Data section start
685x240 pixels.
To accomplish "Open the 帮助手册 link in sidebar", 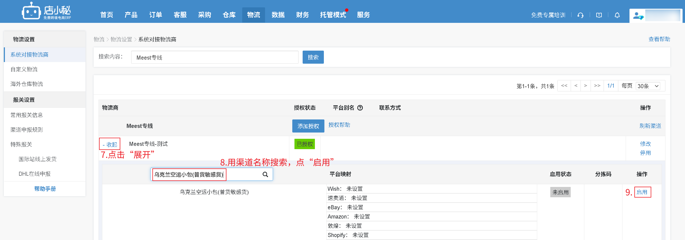I will click(x=45, y=189).
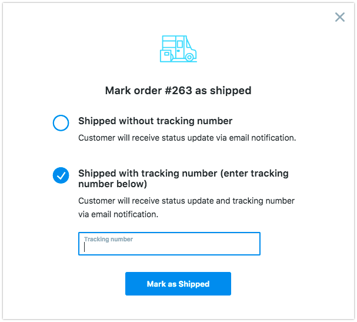Click the 'via email notification.' line under tracking option
The height and width of the screenshot is (322, 357).
[118, 215]
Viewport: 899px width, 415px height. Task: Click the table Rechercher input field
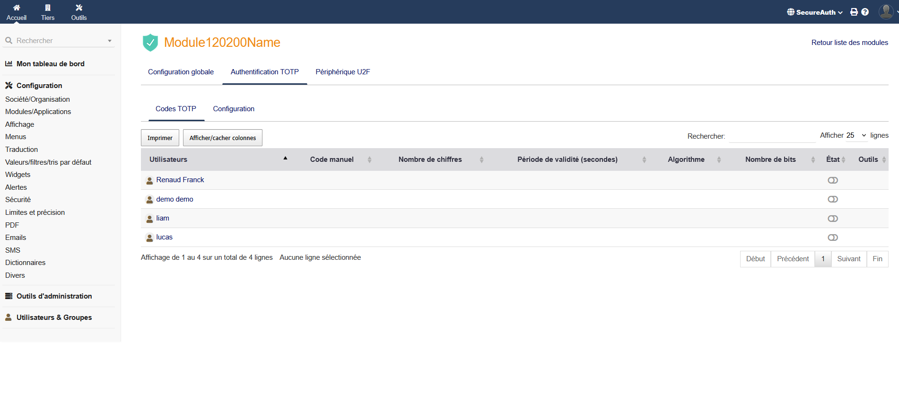coord(772,136)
Data section end
* [Work task]: Set down only the lines from the one with "Viewport: 899px width, 415px" through the end of the entries, exactly as they appear, leaving out each picture.

* [Result of this exercise]:
Viewport: 899px width, 415px height. Task: Click the table Rechercher input field
coord(772,136)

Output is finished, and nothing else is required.